The Pond, Southeastern Corner of Central Park
I could read the above Central Park sign, which said “no smoking in the park” in Chinese—but only because I can read English and Spanish. I can’t read any Chinese yet; I’ve still been focusing only on speaking skills.
I am, however, learning to do arithmetic in Chinese. What is ten plus two? Shi-ar. What is four plus five? Chee-oh. These are my imperfect transliterations; I don’t know pinyin, the official method for transcribing Chinese into the Latin alphabet.
Wow. I just looked up the pinyin spellings of those numbers, and they look nothing like mine. Oops.
Tonight I got a massage at an Asian massage place. It turned out that my masseuse was Chinese. I learned this when I asked her if she spoke Chinese.
Yes, she said. Potong-hwah? I asked. (Mandarin?)
Yes, it turned out! What luck! She told me she was from Beijing.
With my face smushed into that circular headrest thingie, I demoed some of my skills, reciting various inappropriate Pimsleur sentences. Nyi shiang kunwa-eechee chi iteear tomshee ma? (Would you like to have something to eat with me?)
She laughed. “Dinner? After work? I will have to think about it.”
Later she said, “Chinese must be very hard for you,” alluding to the four tones, which she then demonstrated. Shiang, shiang, shiang, shiang.
I gathered she was saying the same syllable with the four different tones, but they were almost indistinguishable to me.

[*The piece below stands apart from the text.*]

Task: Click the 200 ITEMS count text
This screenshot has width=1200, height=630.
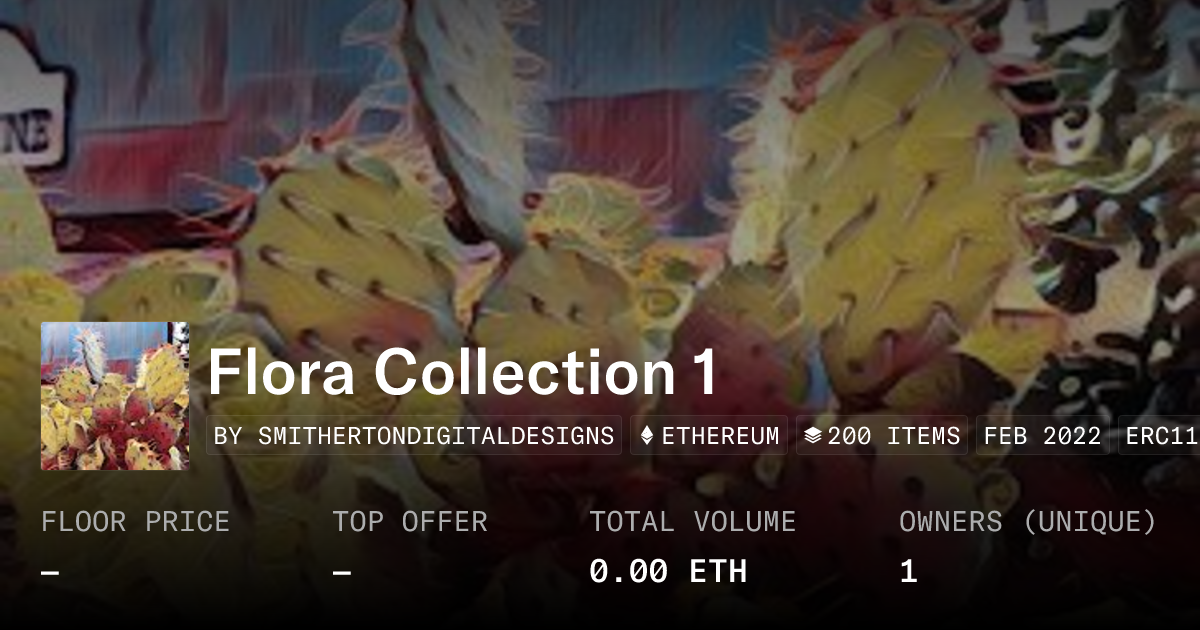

I find it surprising that although tones change the meaning of things in Chinese, in my few Chinese interactions to date no one has seemed to have trouble understanding me. I am being quite careful, but still, I can’t always hear the tonal movements across a sentence, because I am too busy concentrating on the consonants and vowels, and I know I’m not replicating the tones correctly.
I guess context offers a lot of meaning to override the tonal affronts.
Later my masseusse asked me something in Chinese that I couldn’t understand. “What does that mean?” I asked.
“Does it hurt,” she said.
“Yes,” I said, “but the good kind.” She laughed again. She was unexpectedly strong.
When I was paying, my nice masseusse asked me if I had a Chinese name. I said no. She said, “Next time you come here, you have to have a Chinese name.”
I said okay, but I’m not sure where I’m going to find one.